こんな能力(ちから)なんていらなかった




「ほら、行かないともうすぐ出港するけど、……乗りたくない?」

「のっ、乗りたいっです!!」

「じゃあ、行こう?」

「……うん」


 紫音に手を引かれ乗り場に向かう。

 そこから先は全て別世界のように煌びやかに輝いていて、ディナーもなんもかんも美味しくて、時間はあっという間にすぎていった。

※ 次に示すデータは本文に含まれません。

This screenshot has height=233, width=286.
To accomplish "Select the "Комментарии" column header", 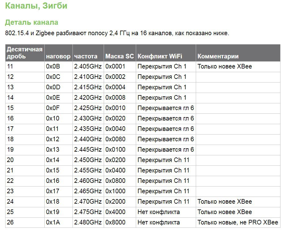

 美味しい食事を食べながら昨日、自分が寝てしまったあとの話を聞いた。

 angelicはみな拘束されて、京都にある特別収容所に送られたという。数が多かったため、流と奈々のどちらともが護送するはめになったらしい。
 朝起きて、二人ともいなかった理由がそれでようやく分かった。


 お腹も落ち着いいた頃に、紫音の提案でデッキにでる。


「寒っ!」

「コートも着ないで外に出るからだよ」


 紫音は笑いながらコートを渡す。
 さっき、またまた貰ってしまったボレロを脱ごうとするとそのままコートを被されてしまった。


「ちょっと!モコモコするんだけど!!」

「まんまるで笑える」


 それは太ってるって言いたいのか?

 でも、紫音がここまで笑うのも珍しいから文句も言わず我慢する。


「ねぇ……紫音」

「ん?」


 紫音が笑い疲れた頃を見計らって聞く。